Dear Friend,

A Calvinist, a Jesuit, and an Apostle walked into my brain this morning. They didn’t tell me a joke, and they left me feeling sober—sober with an assurance that I pass on with the hope it can help you feel at least alright.

In a collection of messages called How Can It Be All Right When Everything Is All Wrong? Calvinist Lew Smedes preaches a message from Psalm 139:8-10, which in some translations goes: “If I make my bed in hell…even there your right hand will hold me.”

To preach that message, Smedes mostly narrates his experience of being led from orthodox beliefs about grace alone into a true experience of grace, by which he felt God even as he felt himself sinking into a mini-hell within his own mind. After describing his own need for approval from human gods, Smedes describes feeling like a hypocrite as he experienced a vision of sorts, in which all the people he counted on deserted him when he most needed them. He “heard” his closest friends saying, “Sorry, we cannot reach you there. We cannot help you;” and he felt himself falling into “a mocking empty hole of unworthiness and helplessness.”

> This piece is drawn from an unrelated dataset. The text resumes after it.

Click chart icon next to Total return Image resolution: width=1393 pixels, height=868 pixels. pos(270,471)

But as he made his bed in hell and lay down in his own spiritual waste, Smedes writes, “I fell into God.” He felt the pierced hands of Christ holding him with the strength of his love. He did not experience lyrical ecstasy, a sweet passion, or a flood of heavenly sunshine. Instead, Smedes writes, “What I felt was the sober, ultimate relief of knowing that I could face the worst and not be destroyed.” Smedes admits he cannot prove the truth of his feeling. Yet he knows it is true.

The Jesuit in my brain who helps me experience my version of Smedes’ feeling is William A. Barry. In his book A Friendship like No Other, Father Barry writes, “The biggest obstacle to a true relationship with God is our belief that the relationship depends, ultimately, on us… If God wants my friendship, it doesn’t matter how insignificant I feel.” (p. 93) For some reason, Father Barry’s formulation has helped me feel what the Protestant Reformers teach about grace.

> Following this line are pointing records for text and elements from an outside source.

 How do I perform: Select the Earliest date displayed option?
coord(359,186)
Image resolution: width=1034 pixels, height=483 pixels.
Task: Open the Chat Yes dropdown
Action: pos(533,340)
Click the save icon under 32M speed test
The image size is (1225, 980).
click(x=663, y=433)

The final word goes to the Apostle Paul. To a messed up group in Corinth, the Apostle writes that our Lord Jesus will sustain us to the end, “guiltless on the day of our Lord,” because “God is faithful.” (1st Corinthians 1:8-9) During a time in which he felt “utterly, unbearably crushed” Paul learned to rely not on himself “but on God who raises the dead.” (2nd Corinthians 1:8-9) So please know that however you feel today, God feels resurrecting love for you, and that’s what matters ultimately.